Задания:
1 > Определи, соответствуют ли тексту о «цветной революции» в Грузии утверждения (a), (b) и (c). На каждое ответь «да» или «нет» и приведи решающие слова текста в кавычках.

(a) Саакашвили победил на очередных выборах.
(b) По словам Суркова, у внешнего врага есть поддержка внутри России.
(c) Революция привела к смещению Эдуарда Шеварднадзе с поста президента.
2 > Продолжи текст о «цветной революции» в Грузии и реакции Кремля, начав сразу после его последнего предложения.

::: Статья :::

В ноябре 2003 г. в Грузии прошла первая «цветная революция», которая привела к смещению со своего поста президента Эдуарда Шеварднадзе и внеочередным выборам, на которых победил молодой прозападный политик Михаил Саакашвили. Этот эпизод немедленно породил в Кремле разговоры о «вторжении США» на постсоветское пространство с целью смены лояльных России политических лидеров. «В Америке, Европе и на Востоке среди людей, принимающих решение… есть группа людей, которая состоит из деятелей, рассматривающих нашу страну как потенциального противника… Их цель – разрушение России и заполнение ее огромного пространства многочисленными недееспособными квазигосударственными образованиями» – так описывал ситуацию Владислав Сурков. Более того, продолжал он, у внешнего врага есть мощная поддержка внутри России: «Фактически в осажденной стране возникла пятая колонна левых и правых радикалов. Лимоны и некоторые яблоки[299] растут теперь на одной ветке. У фальшивых либералов и настоящих нацистов все больше общего. Общие спонсоры зарубежного происхождения»[300].

::: Исходные данные :::

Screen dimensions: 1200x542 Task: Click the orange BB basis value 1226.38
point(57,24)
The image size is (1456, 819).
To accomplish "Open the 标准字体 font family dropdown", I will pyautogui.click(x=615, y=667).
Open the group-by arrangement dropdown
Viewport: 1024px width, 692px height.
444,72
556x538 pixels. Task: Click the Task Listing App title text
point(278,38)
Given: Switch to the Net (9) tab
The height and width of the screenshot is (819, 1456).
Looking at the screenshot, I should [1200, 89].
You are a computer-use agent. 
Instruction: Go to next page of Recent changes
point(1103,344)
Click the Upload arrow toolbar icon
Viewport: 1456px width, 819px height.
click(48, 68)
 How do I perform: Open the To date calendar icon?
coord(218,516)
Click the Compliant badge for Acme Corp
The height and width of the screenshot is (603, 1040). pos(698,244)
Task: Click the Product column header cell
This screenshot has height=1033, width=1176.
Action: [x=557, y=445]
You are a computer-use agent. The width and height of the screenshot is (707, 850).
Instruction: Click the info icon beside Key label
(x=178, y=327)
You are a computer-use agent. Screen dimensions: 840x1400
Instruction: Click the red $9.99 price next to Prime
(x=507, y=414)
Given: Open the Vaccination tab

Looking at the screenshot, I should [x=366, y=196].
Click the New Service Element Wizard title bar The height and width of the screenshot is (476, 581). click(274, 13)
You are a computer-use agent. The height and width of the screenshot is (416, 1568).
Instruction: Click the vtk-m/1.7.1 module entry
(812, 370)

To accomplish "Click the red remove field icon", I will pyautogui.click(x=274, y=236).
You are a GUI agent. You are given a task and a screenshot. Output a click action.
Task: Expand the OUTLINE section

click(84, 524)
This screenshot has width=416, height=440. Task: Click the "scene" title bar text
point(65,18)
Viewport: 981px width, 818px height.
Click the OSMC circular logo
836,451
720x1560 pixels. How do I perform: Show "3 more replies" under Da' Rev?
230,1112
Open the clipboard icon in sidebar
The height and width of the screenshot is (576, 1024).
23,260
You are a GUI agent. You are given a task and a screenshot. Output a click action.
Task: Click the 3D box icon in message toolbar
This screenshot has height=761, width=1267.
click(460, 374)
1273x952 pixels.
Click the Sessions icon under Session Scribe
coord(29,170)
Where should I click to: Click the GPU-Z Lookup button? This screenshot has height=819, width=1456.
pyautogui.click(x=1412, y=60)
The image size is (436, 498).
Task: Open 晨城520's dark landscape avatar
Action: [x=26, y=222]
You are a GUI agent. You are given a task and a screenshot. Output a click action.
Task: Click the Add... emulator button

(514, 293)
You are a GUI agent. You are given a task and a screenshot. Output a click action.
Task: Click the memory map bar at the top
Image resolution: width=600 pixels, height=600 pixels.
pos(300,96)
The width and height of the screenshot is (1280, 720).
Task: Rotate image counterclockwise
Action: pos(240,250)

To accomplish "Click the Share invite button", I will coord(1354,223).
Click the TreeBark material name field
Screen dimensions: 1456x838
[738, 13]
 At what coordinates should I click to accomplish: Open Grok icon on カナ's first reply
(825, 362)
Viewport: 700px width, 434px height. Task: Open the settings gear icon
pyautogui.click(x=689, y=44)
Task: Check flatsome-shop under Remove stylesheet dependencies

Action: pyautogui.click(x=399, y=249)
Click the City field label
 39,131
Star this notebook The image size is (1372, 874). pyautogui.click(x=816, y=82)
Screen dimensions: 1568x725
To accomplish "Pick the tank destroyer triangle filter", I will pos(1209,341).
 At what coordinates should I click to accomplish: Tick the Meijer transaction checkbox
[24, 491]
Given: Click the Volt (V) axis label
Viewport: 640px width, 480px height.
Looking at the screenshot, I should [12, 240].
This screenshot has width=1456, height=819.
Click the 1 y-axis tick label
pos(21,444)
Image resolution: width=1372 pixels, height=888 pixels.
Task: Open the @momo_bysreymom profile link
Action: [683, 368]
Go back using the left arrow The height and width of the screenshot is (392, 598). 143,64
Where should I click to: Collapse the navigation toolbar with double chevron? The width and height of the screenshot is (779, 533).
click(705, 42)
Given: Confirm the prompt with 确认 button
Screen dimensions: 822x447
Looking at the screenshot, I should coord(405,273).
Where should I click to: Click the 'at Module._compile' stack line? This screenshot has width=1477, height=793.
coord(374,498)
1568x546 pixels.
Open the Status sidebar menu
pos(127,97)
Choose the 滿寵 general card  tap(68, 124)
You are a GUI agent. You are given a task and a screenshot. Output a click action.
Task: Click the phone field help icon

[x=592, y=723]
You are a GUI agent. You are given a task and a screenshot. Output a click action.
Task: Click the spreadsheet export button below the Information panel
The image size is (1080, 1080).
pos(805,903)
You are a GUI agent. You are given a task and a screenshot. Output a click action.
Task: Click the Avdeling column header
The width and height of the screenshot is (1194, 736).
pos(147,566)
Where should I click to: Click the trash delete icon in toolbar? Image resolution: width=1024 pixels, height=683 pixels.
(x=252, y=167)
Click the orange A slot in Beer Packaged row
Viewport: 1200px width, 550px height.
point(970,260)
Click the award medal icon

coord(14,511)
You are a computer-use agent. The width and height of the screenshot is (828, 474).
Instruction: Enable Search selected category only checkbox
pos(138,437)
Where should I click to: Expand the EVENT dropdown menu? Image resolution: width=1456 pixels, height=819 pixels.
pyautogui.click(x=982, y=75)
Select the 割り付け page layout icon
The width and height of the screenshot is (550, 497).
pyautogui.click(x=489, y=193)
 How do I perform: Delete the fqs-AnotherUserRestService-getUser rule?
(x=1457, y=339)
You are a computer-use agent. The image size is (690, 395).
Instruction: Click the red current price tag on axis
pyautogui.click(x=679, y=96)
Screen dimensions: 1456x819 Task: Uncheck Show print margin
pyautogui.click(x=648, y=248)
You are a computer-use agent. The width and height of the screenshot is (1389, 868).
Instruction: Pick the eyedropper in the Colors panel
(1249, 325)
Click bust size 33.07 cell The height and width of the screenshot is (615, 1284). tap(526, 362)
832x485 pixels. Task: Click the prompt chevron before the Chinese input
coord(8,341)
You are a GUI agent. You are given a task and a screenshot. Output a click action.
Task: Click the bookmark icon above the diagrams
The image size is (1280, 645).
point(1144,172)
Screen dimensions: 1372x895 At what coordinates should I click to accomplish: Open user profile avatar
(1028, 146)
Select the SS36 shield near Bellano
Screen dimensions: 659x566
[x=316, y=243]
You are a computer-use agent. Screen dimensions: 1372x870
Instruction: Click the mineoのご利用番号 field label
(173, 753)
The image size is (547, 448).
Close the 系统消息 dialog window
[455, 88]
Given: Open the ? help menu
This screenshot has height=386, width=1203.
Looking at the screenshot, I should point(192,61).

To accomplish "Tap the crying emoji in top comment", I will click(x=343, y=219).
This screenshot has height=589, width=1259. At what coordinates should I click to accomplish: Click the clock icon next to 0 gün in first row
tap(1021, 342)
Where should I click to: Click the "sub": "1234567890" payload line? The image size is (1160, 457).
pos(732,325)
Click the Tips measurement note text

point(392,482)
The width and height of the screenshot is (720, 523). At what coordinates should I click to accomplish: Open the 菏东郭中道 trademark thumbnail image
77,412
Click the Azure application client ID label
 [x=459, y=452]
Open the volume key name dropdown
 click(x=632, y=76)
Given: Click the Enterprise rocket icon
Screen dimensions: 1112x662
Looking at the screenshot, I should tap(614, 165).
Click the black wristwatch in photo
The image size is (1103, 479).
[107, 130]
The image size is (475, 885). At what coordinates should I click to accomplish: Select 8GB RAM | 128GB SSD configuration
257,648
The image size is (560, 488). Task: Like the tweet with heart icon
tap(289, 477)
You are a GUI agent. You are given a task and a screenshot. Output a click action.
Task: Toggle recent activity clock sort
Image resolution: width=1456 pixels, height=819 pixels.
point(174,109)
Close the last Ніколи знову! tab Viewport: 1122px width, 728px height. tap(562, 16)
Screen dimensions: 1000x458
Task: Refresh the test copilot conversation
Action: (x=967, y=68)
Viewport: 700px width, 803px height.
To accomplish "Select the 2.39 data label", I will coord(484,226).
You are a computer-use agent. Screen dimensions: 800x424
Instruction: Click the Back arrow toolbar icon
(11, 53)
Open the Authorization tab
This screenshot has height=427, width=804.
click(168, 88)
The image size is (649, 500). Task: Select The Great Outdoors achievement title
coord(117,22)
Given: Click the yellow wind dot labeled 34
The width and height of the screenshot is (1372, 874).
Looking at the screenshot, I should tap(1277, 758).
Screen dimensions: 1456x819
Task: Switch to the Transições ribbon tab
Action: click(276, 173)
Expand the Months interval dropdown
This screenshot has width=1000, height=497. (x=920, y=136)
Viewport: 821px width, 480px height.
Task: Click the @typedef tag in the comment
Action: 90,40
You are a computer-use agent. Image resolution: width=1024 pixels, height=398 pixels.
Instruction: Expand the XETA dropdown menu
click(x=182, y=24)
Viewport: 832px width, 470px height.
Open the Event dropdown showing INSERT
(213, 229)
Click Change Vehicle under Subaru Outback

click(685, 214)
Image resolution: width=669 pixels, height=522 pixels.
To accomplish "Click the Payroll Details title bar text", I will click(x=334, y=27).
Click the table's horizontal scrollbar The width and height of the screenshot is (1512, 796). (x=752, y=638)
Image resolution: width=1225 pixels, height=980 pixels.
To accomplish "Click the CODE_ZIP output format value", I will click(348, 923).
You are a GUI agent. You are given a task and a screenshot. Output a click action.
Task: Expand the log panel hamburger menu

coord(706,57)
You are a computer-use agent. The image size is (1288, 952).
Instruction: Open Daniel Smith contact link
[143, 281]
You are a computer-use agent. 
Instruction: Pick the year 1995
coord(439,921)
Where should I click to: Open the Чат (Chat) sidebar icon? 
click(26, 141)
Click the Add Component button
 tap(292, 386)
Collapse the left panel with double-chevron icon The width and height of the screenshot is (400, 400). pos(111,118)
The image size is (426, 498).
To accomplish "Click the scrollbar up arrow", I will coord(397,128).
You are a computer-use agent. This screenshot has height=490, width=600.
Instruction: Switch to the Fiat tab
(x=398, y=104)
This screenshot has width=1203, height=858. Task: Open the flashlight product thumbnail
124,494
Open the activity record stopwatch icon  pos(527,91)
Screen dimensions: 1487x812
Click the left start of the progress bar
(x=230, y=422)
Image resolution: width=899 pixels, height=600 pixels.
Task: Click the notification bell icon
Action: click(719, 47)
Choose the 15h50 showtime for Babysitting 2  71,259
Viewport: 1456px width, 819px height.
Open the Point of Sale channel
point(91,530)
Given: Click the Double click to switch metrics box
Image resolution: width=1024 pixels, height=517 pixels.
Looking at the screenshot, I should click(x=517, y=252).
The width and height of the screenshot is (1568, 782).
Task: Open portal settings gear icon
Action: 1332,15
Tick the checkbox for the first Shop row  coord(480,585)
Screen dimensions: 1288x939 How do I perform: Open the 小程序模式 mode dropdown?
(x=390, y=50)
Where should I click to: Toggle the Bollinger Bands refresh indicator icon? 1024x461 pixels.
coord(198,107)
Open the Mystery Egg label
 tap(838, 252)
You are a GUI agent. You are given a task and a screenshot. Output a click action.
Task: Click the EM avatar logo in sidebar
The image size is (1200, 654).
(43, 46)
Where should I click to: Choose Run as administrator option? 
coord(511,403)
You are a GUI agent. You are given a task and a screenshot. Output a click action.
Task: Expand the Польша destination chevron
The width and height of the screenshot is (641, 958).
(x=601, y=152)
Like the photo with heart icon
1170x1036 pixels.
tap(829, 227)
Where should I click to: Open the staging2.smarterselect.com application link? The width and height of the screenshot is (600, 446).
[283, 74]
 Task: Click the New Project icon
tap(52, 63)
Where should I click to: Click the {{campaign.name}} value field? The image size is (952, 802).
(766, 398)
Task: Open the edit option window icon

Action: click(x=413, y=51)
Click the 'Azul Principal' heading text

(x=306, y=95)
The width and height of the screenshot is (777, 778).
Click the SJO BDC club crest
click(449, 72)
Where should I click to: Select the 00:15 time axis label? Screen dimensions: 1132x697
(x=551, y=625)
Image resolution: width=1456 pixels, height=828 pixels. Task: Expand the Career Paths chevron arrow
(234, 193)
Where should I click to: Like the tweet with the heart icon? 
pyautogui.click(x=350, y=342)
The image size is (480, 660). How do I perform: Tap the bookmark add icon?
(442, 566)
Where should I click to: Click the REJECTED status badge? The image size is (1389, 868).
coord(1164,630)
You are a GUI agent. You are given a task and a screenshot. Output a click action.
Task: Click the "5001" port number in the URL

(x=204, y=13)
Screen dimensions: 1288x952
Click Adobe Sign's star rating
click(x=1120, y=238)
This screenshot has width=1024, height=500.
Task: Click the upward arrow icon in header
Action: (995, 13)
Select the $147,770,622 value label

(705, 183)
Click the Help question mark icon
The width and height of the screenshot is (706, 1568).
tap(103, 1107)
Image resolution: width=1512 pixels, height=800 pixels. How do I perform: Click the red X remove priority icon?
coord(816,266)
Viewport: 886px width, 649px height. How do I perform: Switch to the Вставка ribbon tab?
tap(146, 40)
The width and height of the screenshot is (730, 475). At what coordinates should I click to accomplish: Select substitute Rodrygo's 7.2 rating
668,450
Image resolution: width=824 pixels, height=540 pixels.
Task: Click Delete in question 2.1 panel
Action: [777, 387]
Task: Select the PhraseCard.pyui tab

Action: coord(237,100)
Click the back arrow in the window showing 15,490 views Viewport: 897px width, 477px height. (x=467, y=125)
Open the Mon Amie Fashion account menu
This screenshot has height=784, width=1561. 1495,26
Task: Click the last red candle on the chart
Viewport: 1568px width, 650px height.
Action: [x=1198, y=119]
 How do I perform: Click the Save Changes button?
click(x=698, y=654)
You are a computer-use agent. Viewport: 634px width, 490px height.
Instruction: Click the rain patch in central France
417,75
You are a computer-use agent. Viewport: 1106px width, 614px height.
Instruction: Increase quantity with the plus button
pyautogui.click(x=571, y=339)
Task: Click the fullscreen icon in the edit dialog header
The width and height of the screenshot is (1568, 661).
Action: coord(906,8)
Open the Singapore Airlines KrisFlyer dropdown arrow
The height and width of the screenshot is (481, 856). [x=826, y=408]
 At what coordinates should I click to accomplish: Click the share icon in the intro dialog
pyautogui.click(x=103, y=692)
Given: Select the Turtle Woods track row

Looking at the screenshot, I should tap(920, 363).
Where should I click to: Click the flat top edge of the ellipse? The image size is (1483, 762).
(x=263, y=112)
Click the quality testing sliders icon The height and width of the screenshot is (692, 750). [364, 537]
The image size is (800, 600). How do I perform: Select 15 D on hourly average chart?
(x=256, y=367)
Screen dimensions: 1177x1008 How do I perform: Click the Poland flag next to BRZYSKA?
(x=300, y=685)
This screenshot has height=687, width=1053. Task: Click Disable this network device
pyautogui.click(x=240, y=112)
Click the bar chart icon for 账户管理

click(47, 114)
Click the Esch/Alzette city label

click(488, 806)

:::

Ответы:
1 >
(a) Нет: «внеочередным выборам, на которых победил молодой прозападный политик Михаил Саакашвили».
(b) Да: «у внешнего врага есть мощная поддержка внутри России».
(c) Да: «привела к смещению со своего поста президента Эдуарда Шеварднадзе».

2 >
«Оранжевая революция» на Украине (ноябрь – декабрь 2004 г.) и «революция тюльпанов» в Киргизии (весна 2005 г.) стали для Кремля лишним доказательством того, что он не зря опасается внешнего врага[301]. «Что угрожает суверенитету [России]? …Мягкое поглощение по современным “оранжевым технологиям” …не могу сказать, что вопрос этот снят с повестки дня, потому что, если у них это получилось в четырех странах, почему бы это не сделать и в пятой? Думаю, что эти попытки не ограничатся 2007–2008 гг. Наши иноземные друзья могут и в будущем как-то пытаться их повторить», – прямо говорил Сурков в феврале 2006 г.[302]

Кремль не мог не заметить, что главную роль в смещении действующего президента в Грузии сыграла парламентская оппозиция (чуть позже события на Украине и в Киргизии подтвердят правильность этих наблюдений), из чего был сделан однозначный вывод: в российском парламенте может быть «оппозиция Его Величества, но не оппозиция Его Величеству»[303].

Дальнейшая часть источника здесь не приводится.